Konuya öncelikle Menteşe Adaları (İstanbulya, Rodos, Herke, Kerpe, Kaşot, İleki, İncirli, Kelemez, Leryoz, Batnoz, Lipso, Sömbeki, İstanköy adaları) ve Meis ile Kıbrıs’ın kısa egemenlik tarihçesini anlatarak girmek sanıyorum yerinde olacaktır.
Menteşe Adaları, Meis ve Kıbrıs elimizden nasıl çıktı?
Türk-İtalyan Savaşı 18 Ekim 1912 tarihinde İsviçre’deki Lozan kentinin Ouchy semtinde imzalanan ve “Ouchy (Uşi) Antlaşması” ya da “Birinci Lozan Antlaşması” olarak bilinen anlaşma ile sona erdi. Buna göre Osmanlı Devleti Libya’daki askerlerini geri çekecek, bölge özel bir statüye konulacak, karşılığında İtalyanlar da işgal ettikleri On İki Adalar’ı geri verecekti. Ancak İtalyanlar Trablus’daki mahalli güçlerin arasında hâlâ bazı Osmanlı subayları bulunduğu bahanesiyle bu adaları bırakmadılar.
Birinci Dünya Savaşı patlak verdi ve On İki Adalar’da İtalyan işgali devam etti.

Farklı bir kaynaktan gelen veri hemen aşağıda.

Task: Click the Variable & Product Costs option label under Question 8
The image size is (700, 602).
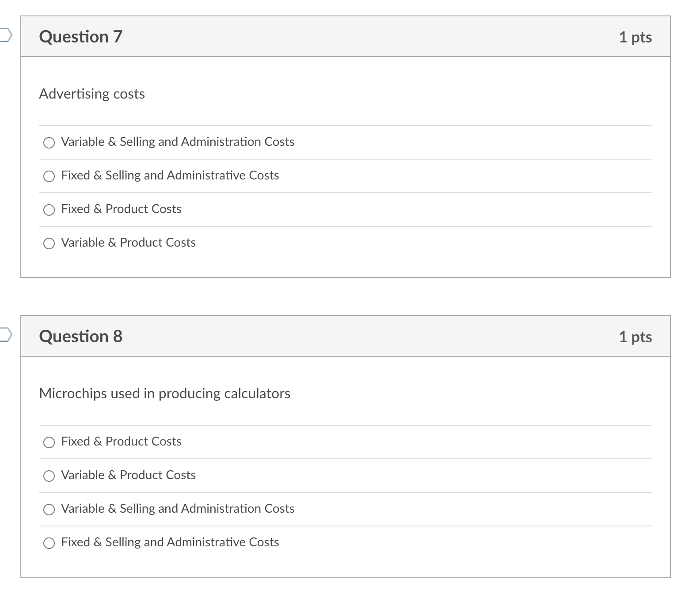Action: (x=128, y=475)

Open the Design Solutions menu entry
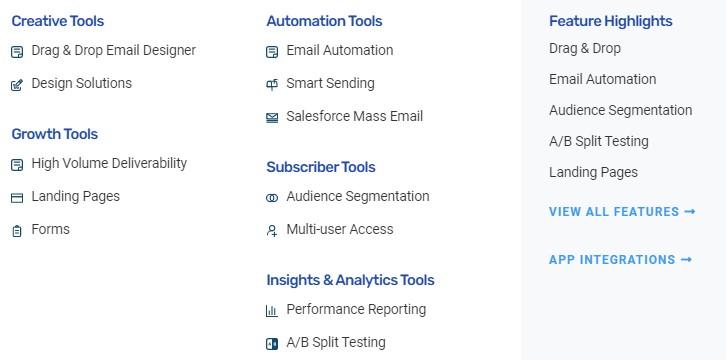[x=81, y=83]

1922 yılında ise Yunanistan’ın Anadolu’da kesin olarak yenilmesi ve
Mudanya Ateşkes Görüşmeleri sırasında İtalya bu adaların kendi
toprağı olduğunu ilan etmiştir.
Yani Lozan Barış Konferansı’nın başladığı 20 Kasım 1922’de bu adalar İtalya’nın kontrolü altındaydı. Diğer yandan Lozan Barış Konferansı’nın görüşmelerine katılan Türk heyetine verilen talimat dizisinin 10. maddesinde “Adalar Denizi’nde Türkiye’ye yakın olan adaların Türkiye’ye bırakılmasının sağlanması” bulunmaktaydı.